But after the talks once again stalled, he lashed out at Greece's creditors over what he said were fresh demands they had made in addition to a reform plan Athens submitted last week to end the five-month standoff.

"This strange position maybe hides two things: either they do not want an agreement or they are serving specific interests in Greece," Tsipras said as he went into the talks.

His government, elected in January, has vowed to end years of austerity imposed under two bailouts worth 240 billion euros, and has resisted demands by creditors for spending cuts and pension reforms.

But the European-IMF lenders have refused to unlock the last 7.2 billion euros of Greece's bailout before it expires on June 30, which Greece needs to pay a 1.5-billion-euro IMF loan repayment on the same day.

EU President Donald Tusk warned last week of the growing risk of a "chaotic, uncontrollable Grexident" - Greece crashing out of the euro and perhaps also the EU, which it joined in 1981.

ECB cash injection

The new plans submitted Sunday by Greece aim to raise eight billion euros, mostly through new taxes on the wealthy and businesses, VAT increases and a cut in defence spending.

But in counter-proposals handed to Greece on Tuesday, creditors are calling for early retirement to be abolished and an increase in the retirement age from 62 to 67 by 2022, not 2025.

They are sticking to demands for a 23 percent value-added tax rate for restaurants, instead of the current 13 percent. Athens is fearful of the consequences to its valuable tourism sector.

Creditors also propose to increase corporation tax to 28 percent from the current 26 percent, instead of the Greek plan to raise it to 29 percent from 2016 onwards.

And they want defence expenditure to be slashed by 400 million euros instead of the proposed 200 million euros.
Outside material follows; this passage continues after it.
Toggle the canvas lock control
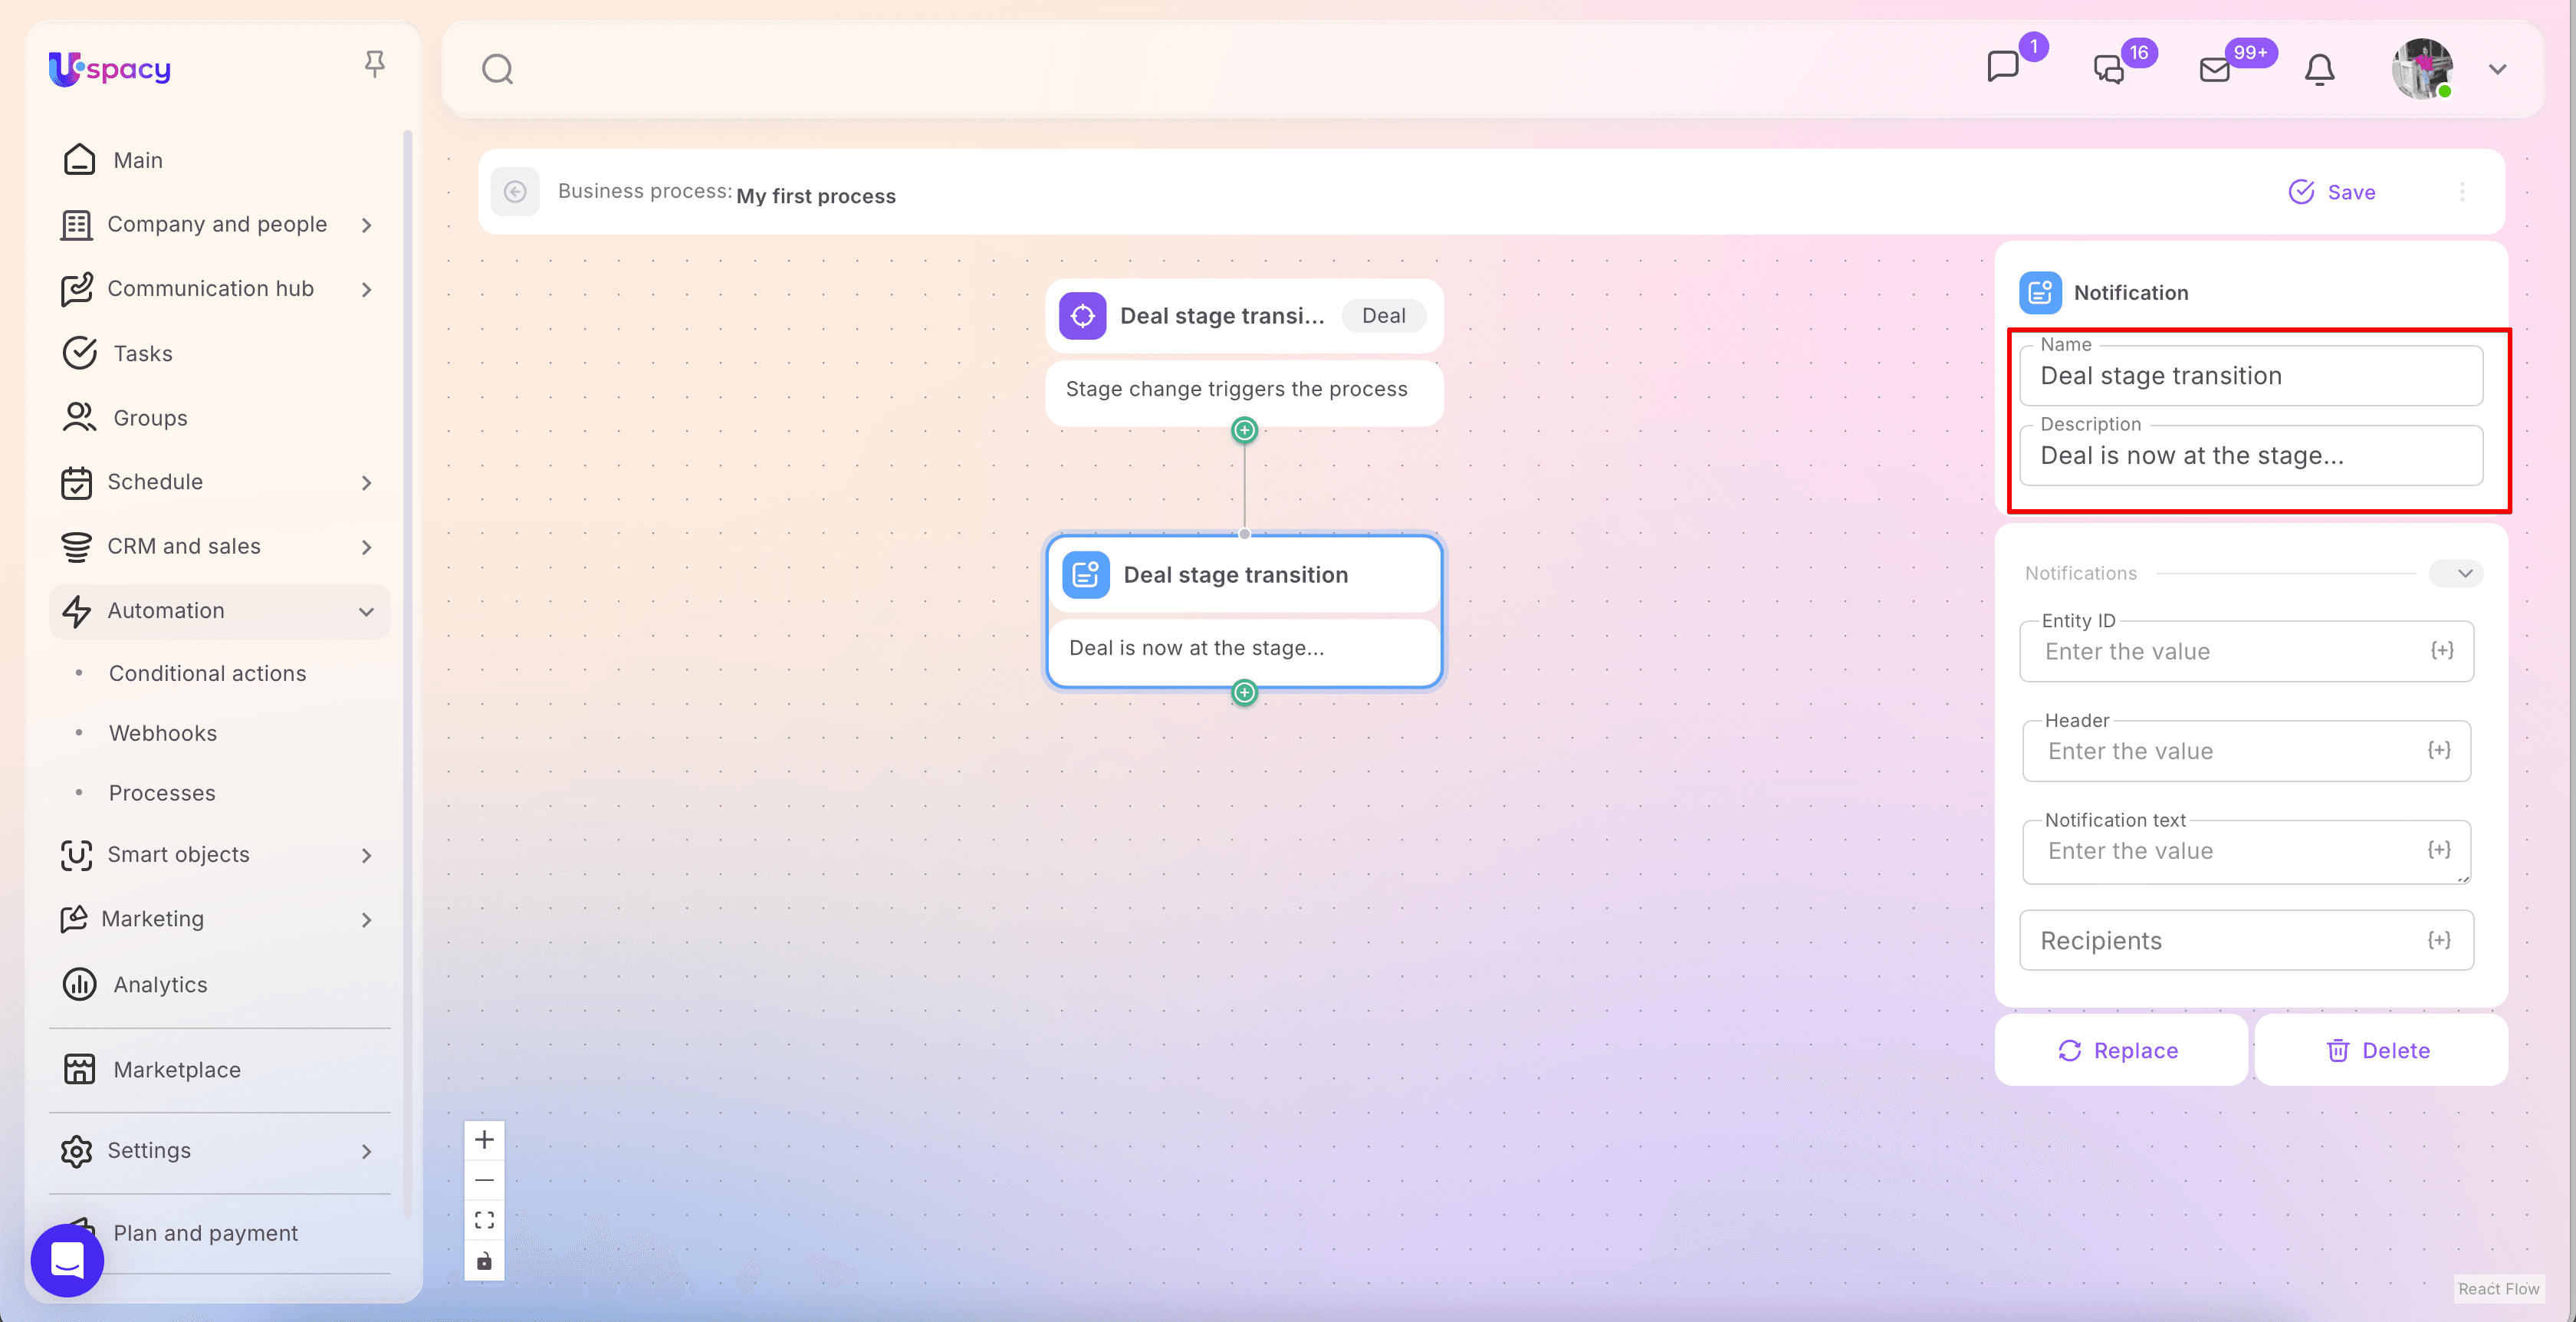 click(484, 1261)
Greece's banking system has been kept afloat by cash injections from the ECB as wary Greeks withdraw their deposits. On Wednesday it increased emergency liquidity funds for the fifth time in eight days.

Athens has also warned any accord would need to be approved by parliament before June 30, which risks splitting Tsipras's Syriza party, where many on the left wing view him as reneging on campaign promises.

Any Greek agreement will also need to deal with what comes next, with EU officials suggesting an extension of the bailout until the end of the year, followed by a possible third aid package to keep Greece afloat.

The two huge bailouts since the Greek crisis erupted in 2010 have left it with debt totalling nearly 180 percent of its annual economic output.